Still, it does look grim; Texas once again grows mightier as California bleeds jobs. Well, let’s put aside for a moment the contribution to these sentiments made by the rampant schadenfreude for sunny, often-silly California that is a hobby in the rest of America (especially after this year’s particularly lousy winter).
We also won’t harp too much on Toyota’s betrayal of its workers. Having grown into the second largest car company in the world and one of the richest, with about $60 billion in cash reserves, much of it coming from the lucrative American market, Toyota, a bastion of management-labor cohesion that once produced unparalleled quality and lifetime employment, is tearing up lives and abandoning its community ostensibly to save a few bucks. Toyota wanted to become more Americanized, which generally means a greater focus on near-term costs and share price rather than long-term strategic goals. In the parlance of our times, mission accomplished, boys.
Although I am not privy to the company’s boardroom conversations, I’m taking for granted that reduced labor cost is a major reason Toyota plans to move shop (it’s stated reason, to find a “neutral location” to “build the company and the culture from the ground up,” is too ridiculous to give any credence). As ably reported by my former co-worker Mark Rechtin at Automotive News, the cost of living is 39 percent lower in Plano than the company’s current hometown of Torrance, while housing costs are 63 percent less. Texas has no state income tax while California takes up to 12.3 percent. In order to match the buying power of a $30,000 salary in Plano, you’d need to pay your Torrance employee $50,000. Combined with as-yet unspecified relocation help from the state of Texas, which is probably worth hundreds of millions of Texan taxpayer dollars, Toyota’s decision seems to have a lot of merit.

What to produce
Quote the Toyota passage in full, word for word. The rows that follow are separate from the Toyota passage.

Rows
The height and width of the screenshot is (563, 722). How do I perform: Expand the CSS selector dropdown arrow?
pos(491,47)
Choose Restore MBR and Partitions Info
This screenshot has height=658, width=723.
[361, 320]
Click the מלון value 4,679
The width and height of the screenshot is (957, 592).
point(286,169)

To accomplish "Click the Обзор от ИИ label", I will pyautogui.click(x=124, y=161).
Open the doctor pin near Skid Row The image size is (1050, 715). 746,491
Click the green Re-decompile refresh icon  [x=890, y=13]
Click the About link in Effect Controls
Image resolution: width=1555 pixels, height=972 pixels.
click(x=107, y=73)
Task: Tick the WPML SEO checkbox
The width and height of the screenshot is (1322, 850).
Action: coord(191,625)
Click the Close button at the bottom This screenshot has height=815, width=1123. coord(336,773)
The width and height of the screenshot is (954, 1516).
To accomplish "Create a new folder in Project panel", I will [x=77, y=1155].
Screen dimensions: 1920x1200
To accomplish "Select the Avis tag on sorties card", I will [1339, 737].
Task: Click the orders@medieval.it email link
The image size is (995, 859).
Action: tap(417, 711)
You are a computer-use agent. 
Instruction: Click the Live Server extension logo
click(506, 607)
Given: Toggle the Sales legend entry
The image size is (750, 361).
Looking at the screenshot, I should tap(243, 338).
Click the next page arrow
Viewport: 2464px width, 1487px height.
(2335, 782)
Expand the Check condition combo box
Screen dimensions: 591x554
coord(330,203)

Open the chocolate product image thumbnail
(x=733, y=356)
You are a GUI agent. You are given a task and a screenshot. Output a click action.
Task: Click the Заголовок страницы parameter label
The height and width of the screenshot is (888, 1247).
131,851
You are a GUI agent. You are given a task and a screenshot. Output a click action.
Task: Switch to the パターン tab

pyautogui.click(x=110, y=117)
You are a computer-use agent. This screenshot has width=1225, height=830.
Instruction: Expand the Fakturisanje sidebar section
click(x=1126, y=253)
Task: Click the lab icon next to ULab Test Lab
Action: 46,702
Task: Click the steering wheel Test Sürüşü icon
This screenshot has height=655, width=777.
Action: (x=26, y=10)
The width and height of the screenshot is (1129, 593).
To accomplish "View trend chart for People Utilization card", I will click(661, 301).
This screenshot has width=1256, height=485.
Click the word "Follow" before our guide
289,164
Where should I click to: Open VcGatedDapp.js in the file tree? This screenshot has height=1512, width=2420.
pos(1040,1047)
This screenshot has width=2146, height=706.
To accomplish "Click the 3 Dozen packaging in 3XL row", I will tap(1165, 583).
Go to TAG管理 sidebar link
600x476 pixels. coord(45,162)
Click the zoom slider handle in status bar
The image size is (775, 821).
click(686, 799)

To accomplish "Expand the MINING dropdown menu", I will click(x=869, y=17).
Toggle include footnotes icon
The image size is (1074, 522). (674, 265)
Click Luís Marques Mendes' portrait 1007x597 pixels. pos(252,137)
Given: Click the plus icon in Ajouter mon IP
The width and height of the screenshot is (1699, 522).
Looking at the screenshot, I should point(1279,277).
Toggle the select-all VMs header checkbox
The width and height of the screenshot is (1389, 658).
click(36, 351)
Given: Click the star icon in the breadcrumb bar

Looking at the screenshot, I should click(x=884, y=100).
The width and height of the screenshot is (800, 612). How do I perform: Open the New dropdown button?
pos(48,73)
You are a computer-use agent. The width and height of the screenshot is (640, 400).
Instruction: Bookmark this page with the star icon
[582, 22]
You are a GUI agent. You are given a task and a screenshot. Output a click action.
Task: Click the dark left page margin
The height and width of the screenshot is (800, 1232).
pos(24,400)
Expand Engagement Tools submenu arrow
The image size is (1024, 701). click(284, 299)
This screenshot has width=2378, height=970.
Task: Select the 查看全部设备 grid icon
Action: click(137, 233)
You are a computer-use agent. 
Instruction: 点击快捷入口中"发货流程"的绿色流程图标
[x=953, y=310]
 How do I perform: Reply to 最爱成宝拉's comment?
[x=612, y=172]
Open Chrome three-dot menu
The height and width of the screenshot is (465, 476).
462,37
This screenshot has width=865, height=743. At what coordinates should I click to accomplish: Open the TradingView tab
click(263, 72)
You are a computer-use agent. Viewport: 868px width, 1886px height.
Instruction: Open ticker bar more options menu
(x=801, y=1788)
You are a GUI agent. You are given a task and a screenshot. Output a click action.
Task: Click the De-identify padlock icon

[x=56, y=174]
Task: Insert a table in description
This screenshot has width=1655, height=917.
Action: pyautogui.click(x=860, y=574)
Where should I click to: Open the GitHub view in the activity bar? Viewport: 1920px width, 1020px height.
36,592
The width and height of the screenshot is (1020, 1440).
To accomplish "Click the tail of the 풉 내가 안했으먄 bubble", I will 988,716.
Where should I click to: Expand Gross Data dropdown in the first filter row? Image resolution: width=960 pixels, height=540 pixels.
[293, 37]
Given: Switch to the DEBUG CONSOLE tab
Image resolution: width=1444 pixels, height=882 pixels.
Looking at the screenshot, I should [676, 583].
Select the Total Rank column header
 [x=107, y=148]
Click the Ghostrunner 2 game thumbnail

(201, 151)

Complete output
Still, it does look grim; Texas once again grows mightier as California bleeds jobs. Well, let’s put aside for a moment the contribution to these sentiments made by the rampant schadenfreude for sunny, often-silly California that is a hobby in the rest of America (especially after this year’s particularly lousy winter).
We also won’t harp too much on Toyota’s betrayal of its workers. Having grown into the second largest car company in the world and one of the richest, with about $60 billion in cash reserves, much of it coming from the lucrative American market, Toyota, a bastion of management-labor cohesion that once produced unparalleled quality and lifetime employment, is tearing up lives and abandoning its community ostensibly to save a few bucks. Toyota wanted to become more Americanized, which generally means a greater focus on near-term costs and share price rather than long-term strategic goals. In the parlance of our times, mission accomplished, boys.
Although I am not privy to the company’s boardroom conversations, I’m taking for granted that reduced labor cost is a major reason Toyota plans to move shop (it’s stated reason, to find a “neutral location” to “build the company and the culture from the ground up,” is too ridiculous to give any credence). As ably reported by my former co-worker Mark Rechtin at Automotive News, the cost of living is 39 percent lower in Plano than the company’s current hometown of Torrance, while housing costs are 63 percent less. Texas has no state income tax while California takes up to 12.3 percent. In order to match the buying power of a $30,000 salary in Plano, you’d need to pay your Torrance employee $50,000. Combined with as-yet unspecified relocation help from the state of Texas, which is probably worth hundreds of millions of Texan taxpayer dollars, Toyota’s decision seems to have a lot of merit.